So I started the newsletter, and it just became commercially successful in its own right. I think within 6 weeks, it was 100K ARR. I remember I talked to one fund that was kind of interested in me, and I mentioned how much I was making, and I said I would expect it to be, like, matched or double, and they’re like, we don’t pay first-year analysts that much. I’m like, well, then why were we having the conversation, you know? So it became successful. I think there’s a saying, which is, once you work for yourself, it’s tough to work for someone else, and I’ve never worked for somebody else, and I think I would find it really tough. I like having my own schedule, I like working whatever hours I like. I like being able to do whatever I want to do. So that makes me hesitant to join a traditional firm. And I like betting on myself. I think these… there’s chances to make really big newsletters. Doomberg does over 3… I think over $4 million a year now in ARR, and it’s like, well, that’s a huge thing. If I can get to that level, I can build my own tools. I think prediction markets are gonna be an absolutely huge space, so if I have a second act, I could really see it being in tools for prediction markets, or making my own funds and investments to trade on prediction markets, so that’s an area I see a lot of potential, too.
15:58
Bryan Wagman: Yep. In terms of, I guess the, you know, you mentioned AI earlier, and just how that has, you know, become a more significant part of your work. Could you detail just sort of what that journey has been like, and I guess… when did you start to integrate it into your process? How do you feel like it’s come along in terms of the capabilities and how prevalent it is throughout your work, and just where you’re at with it today?
16:28
Edwin Dorsey: So, I mean, it starts by just using ChatGPT a year or two ago and asking it a bunch of questions. Then I use it for maybe more screening. Now, if I’m researching a company, I find myself going to ChatGPT research and just asking a ton of questions to learn, learn, learn. Sometimes it’s surfacing useful insights. Sometimes it struggles with things. Like, it’s really bad at analyzing Glassdoor reviews, which is an area I care about.

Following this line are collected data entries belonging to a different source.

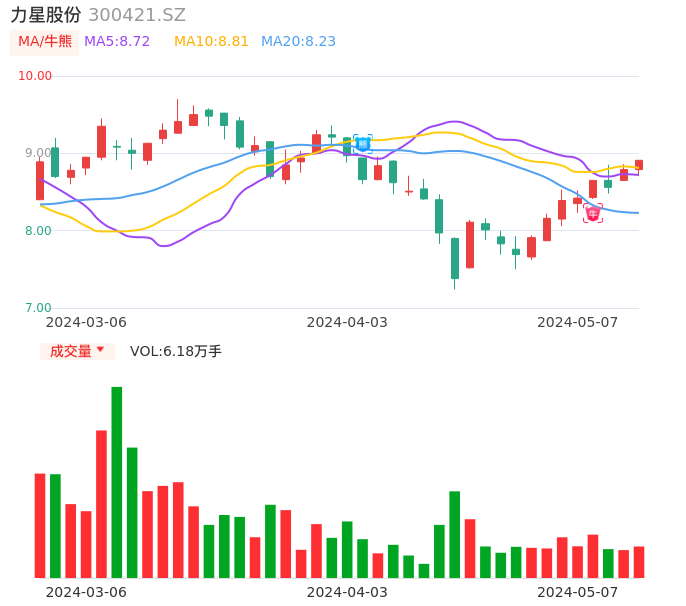The width and height of the screenshot is (686, 606).
Task: Click the VOL:6.18万手 volume readout
Action: tap(176, 351)
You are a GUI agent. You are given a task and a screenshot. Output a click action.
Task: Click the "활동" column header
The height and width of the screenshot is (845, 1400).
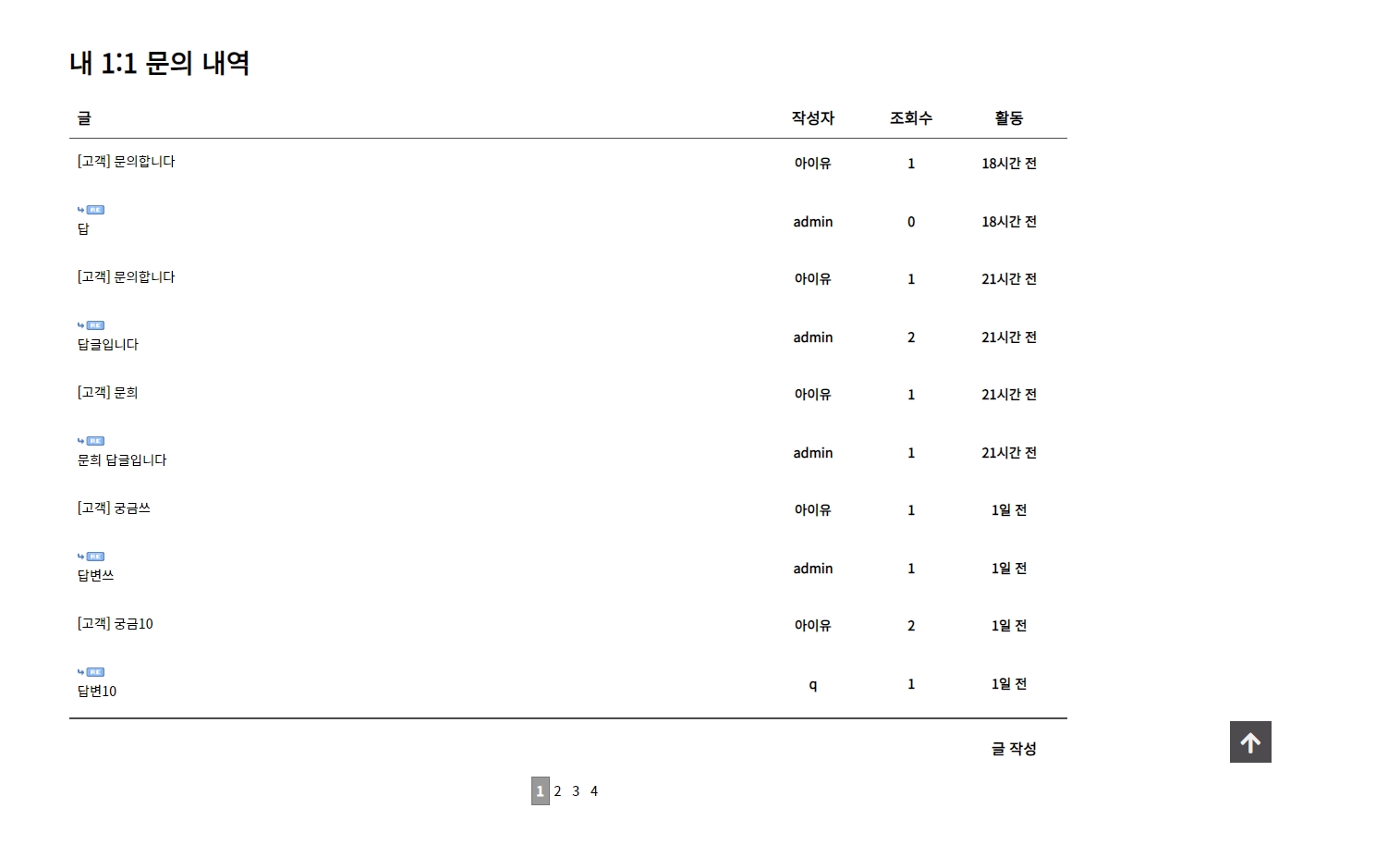click(1008, 117)
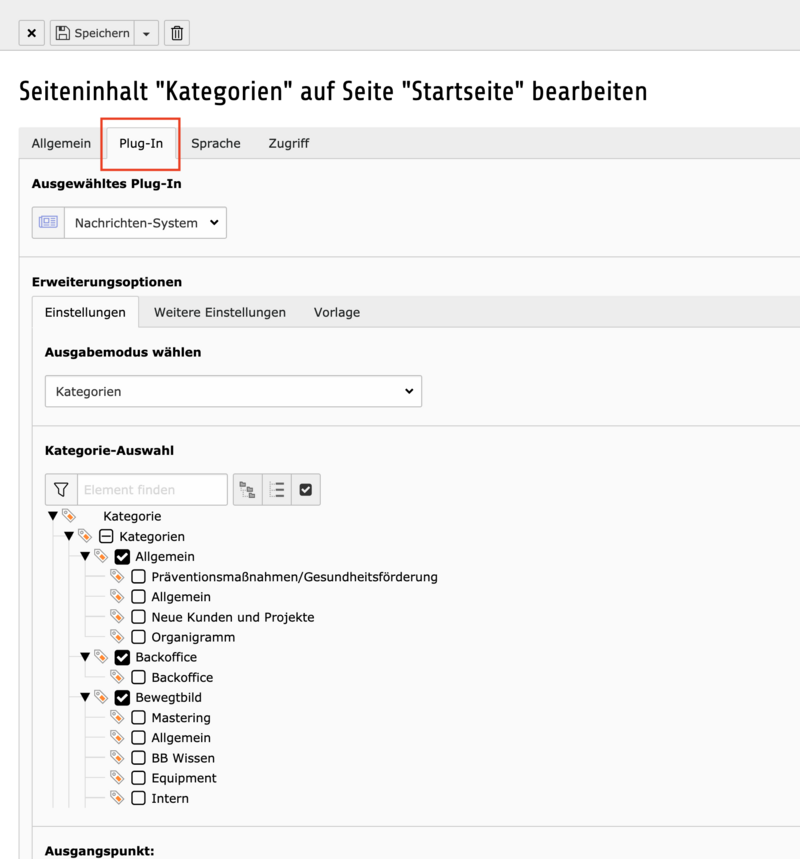Switch to the Sprache tab

click(x=216, y=143)
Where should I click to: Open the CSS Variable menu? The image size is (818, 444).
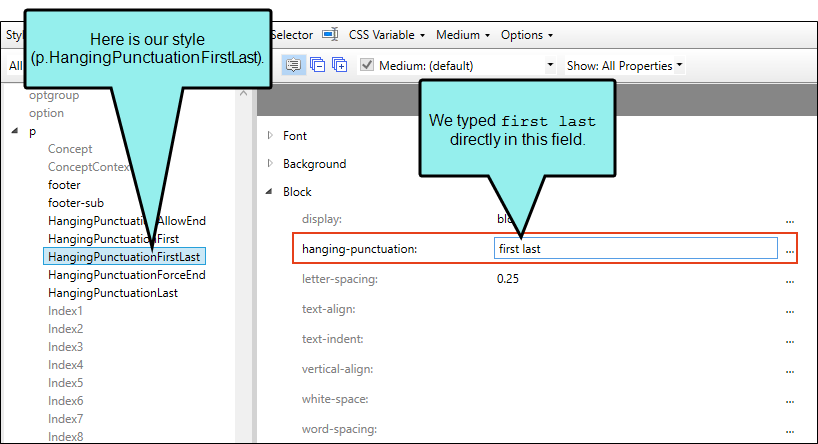tap(388, 35)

So, part of it is just company-specific research, asking questions. Part of it is idea generation, asking it to highlight, you know, look at 100 recent IPOs, and give me the five that have high levels of consumer complaints, and then I’ll briefly look at those five, and two will be interesting to me. So, that is idea generation, company-specific research, and then there’s these unique cases. I know we’re going to talk about Stock Promotion Tracker. That uses a ton of AI, where I have a dedicated email inbox that’s receiving all these stock promotion campaigns, and an AI agent reads it all and summarizes it and gives me the data. So, that’s kind of a unique case where I’m using AI to, you know, to try to digest huge amounts of information that otherwise would be too burdensome for me to deal with.
17:44
Bryan Wagman: Yep. You said something earlier when detailing, sort of, your story of starting the newsletter that I thought was interesting, about betting on yourself. And, like, when you were talking to that fund, and you’re like, hey, this is what I’m making off the newsletter, if you can’t match or double this, it doesn’t really make sense. And I think that’s really interesting, because I think a lot of people, especially when they’re younger, get caught up in this mindset of almost just, like, “I’m just happy to be here,” or something like that. And, like, you know, they want to, you know, a lot of people say, oh, don’t worry about how much money you’re making, just focus on the learning experience. And I’m curious to hear your impression of, you know, sort of that career advice, and sort of… how you navigated the… I guess there, you know, because obviously, from your perspective at that point was, oh, well, I guess maybe I won’t have as much mentorship as I did if I went and joined a fund, or, you know, maybe my resume won’t look as nice, but like you said, you bet on yourself, which I think is really impressive, and I’m just curious to hear more about, sort of, your mindset around that.
18:57
Edwin Dorsey: Yeah, so I think, in general, when it comes to giving advice or professional advice, good advice needs to be very personalized. Very little advice or good advice is one size fits all. So what works for me might not work for someone else. What works for someone else might not work for me. I think one universal thing you hear among people who try to start businesses when they’re young is it’s a lot easier to take risks when you’re young. If you graduate from college, and you spend a year trying to build a newsletter business, and it goes nowhere, employers might look at that slightly negatively, but I don’t think anybody would hold it against you to a strong degree. I do think if you’re 30, you know, you have a lot more obligations, you might have a wife and kid, it’s a huge financial risk. If you leave your job, can you go back and join at an equivalent salary and without losing status and prestige? And, you know, it’s not a guarantee. So it becomes way… it just continuously becomes tougher and tougher to take risks as you get older, partly because you have more obligations, partly because you’re giving up more.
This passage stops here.